In both cases the settlement system was flawed but could have easily been remedied by managers accepting responsibility for inspecting, measuring and improving the system rather than inspecting, measuring and improving the workers.
In my latest book I discuss the various forms of waste in organisations that result from this misplaced focus. When I am required to phone or write to a call centre about a mistake I am wasting not just my own time but theirs too. When managers have to come to the phone to help the agents out, they have their managing hat on. But when they are learning from this and improving the system so that the mistake doesn’t keep recurring (entailing more waste), then that is a different kind of activity, arguably one that calls on some motives and qualities of leadership (making tomorrow fitter than today).
In case you are interested in the more egregious of these two cases, my car had been written off when a large oak branch fell on it under the weight of snow.

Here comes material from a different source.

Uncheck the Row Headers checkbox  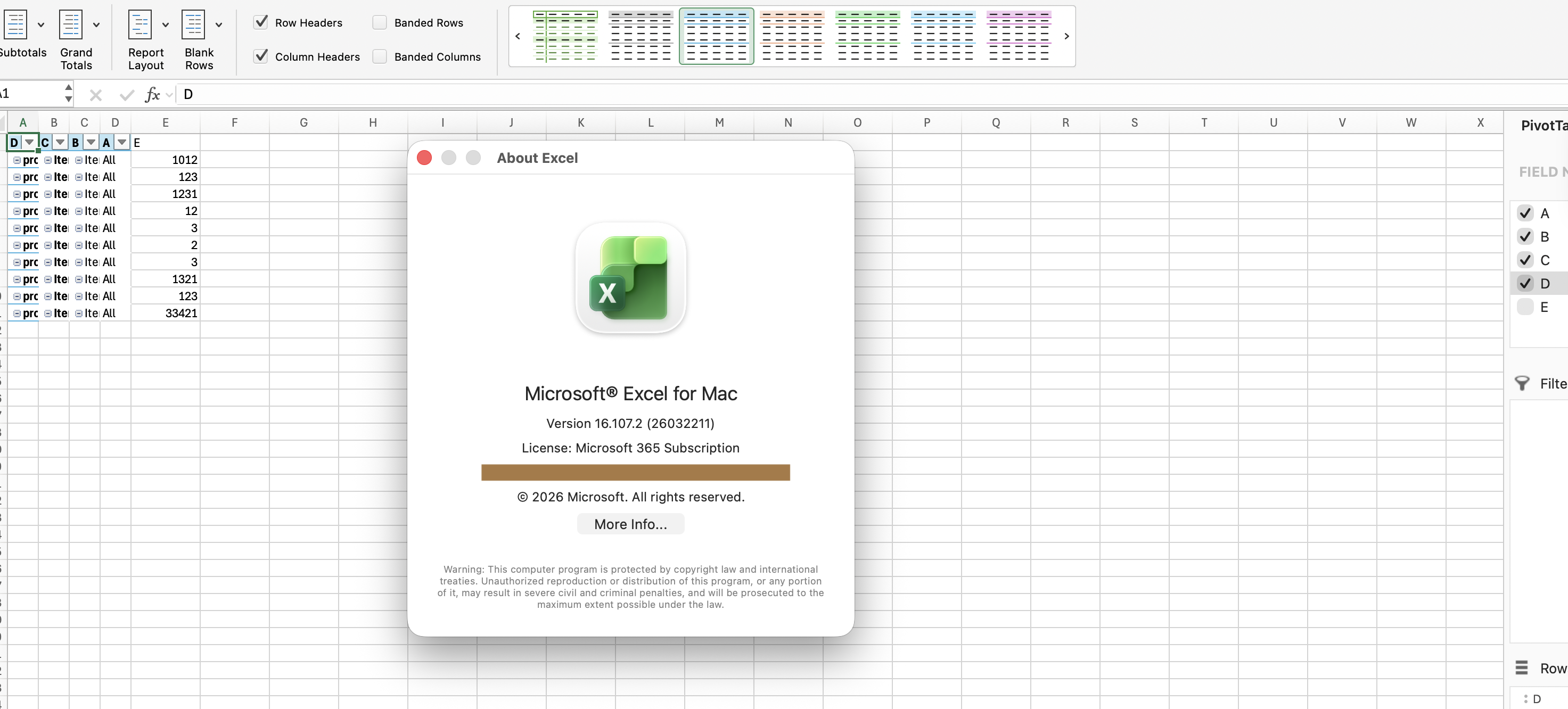point(261,22)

I received a cheque in settlement of the ‘market value’. As I am Vat registered (they knew this), I needed to ask whether the amount was inclusive or exclusive of Vat, and whether I should treat the amount as vatable income and hand over Vat on the amount to HM Revenue & Customs. So, had they added Vat; or had they deducted it, entitling me to reclaim the amount? (The latter turned out to be the case, though they had forgotten to make the deduction when writing out the cheque – hence the instruction to me to tear it up - once I had alerted them by my call!). The insurer did not provide their Vat registration number on their letterhead to back up their position. All this took time at both ends to sort out.
As John Seddon never ceases to point out (see yesterday’s post) if managers spent time listening to the range of callers’ queries, they would learn all they needed to about the ‘failure demand’ (calls which happen only because something didn’t go smoothly first time), to work out what aspects are predictable and therefore preventable, and thus be able to see where to improve the system. Monitoring call centre workers’ activity rate misses the point.